[Records to use]
%%
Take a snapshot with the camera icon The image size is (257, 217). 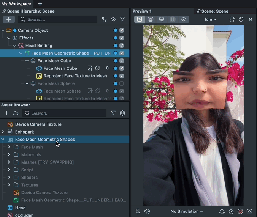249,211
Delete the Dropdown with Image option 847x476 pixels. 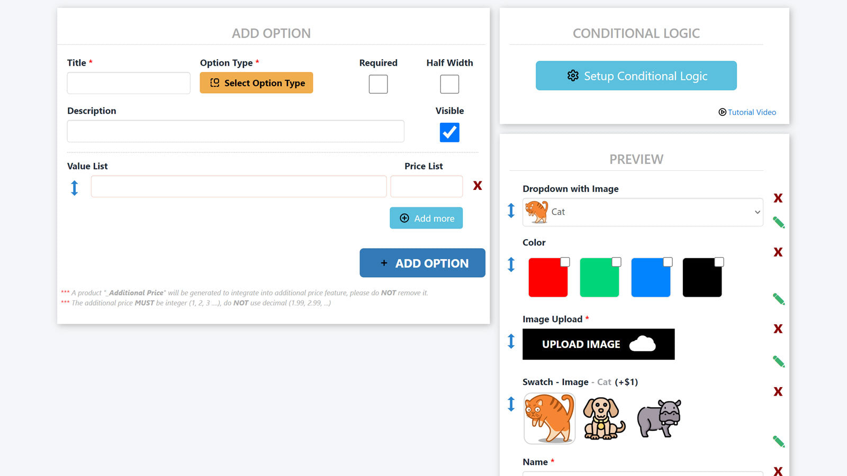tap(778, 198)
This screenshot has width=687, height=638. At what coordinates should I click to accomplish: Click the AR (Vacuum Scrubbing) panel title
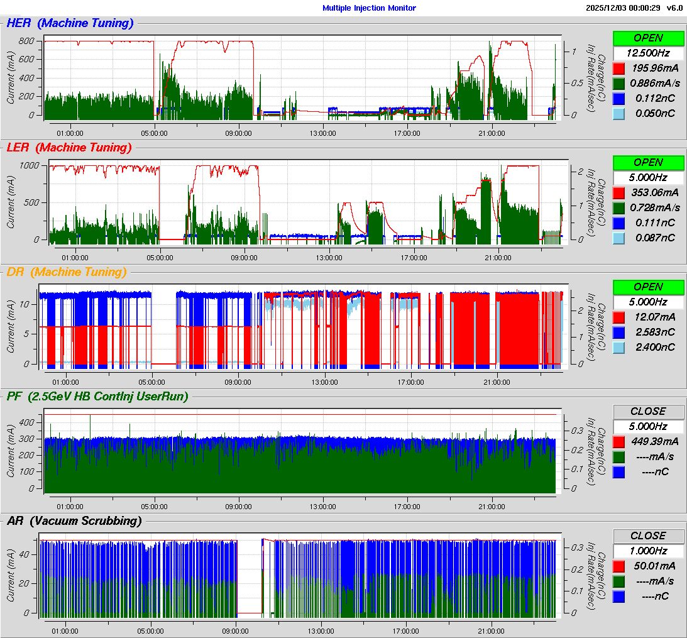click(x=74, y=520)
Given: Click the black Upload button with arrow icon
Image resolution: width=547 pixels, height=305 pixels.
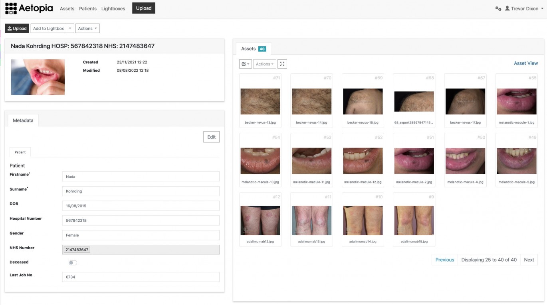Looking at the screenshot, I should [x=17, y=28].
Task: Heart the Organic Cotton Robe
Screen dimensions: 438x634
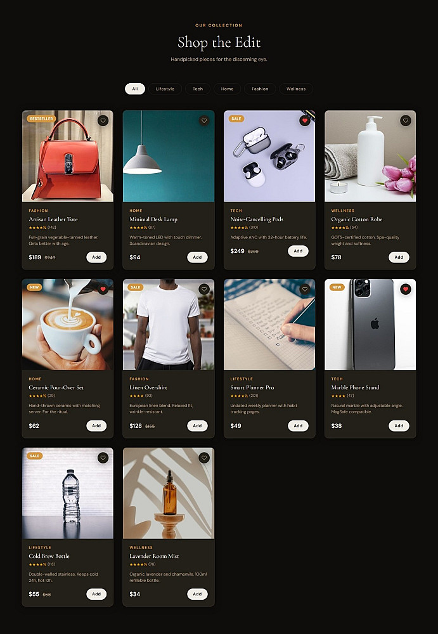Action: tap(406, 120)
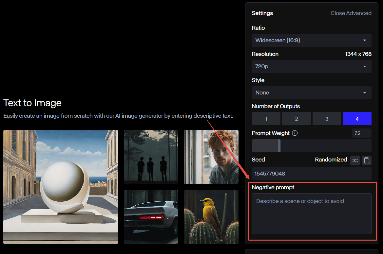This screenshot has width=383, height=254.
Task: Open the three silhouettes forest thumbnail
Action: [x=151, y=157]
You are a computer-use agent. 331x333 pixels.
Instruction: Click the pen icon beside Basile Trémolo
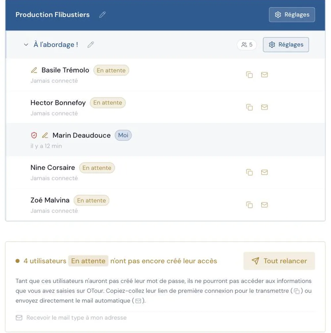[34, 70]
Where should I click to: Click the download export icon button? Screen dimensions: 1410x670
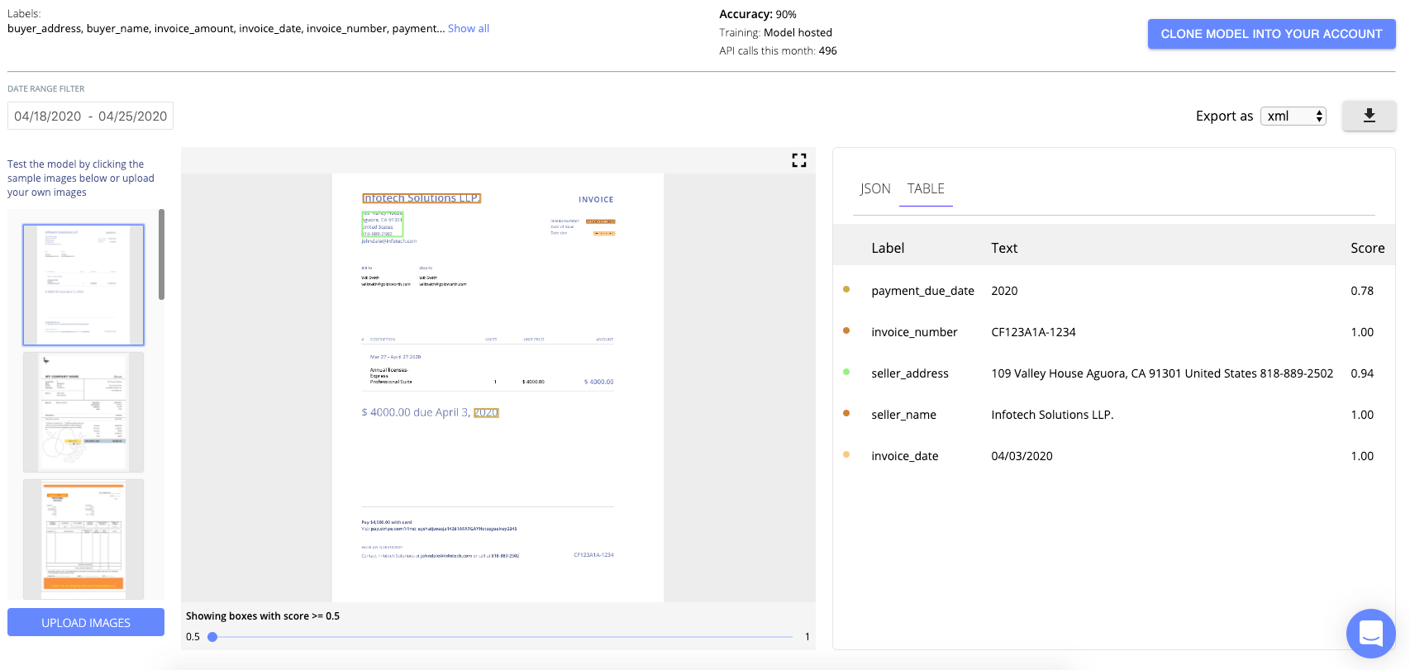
%%
From the listing above, work out how many lines hold "button". The answer is the number and nothing more.

2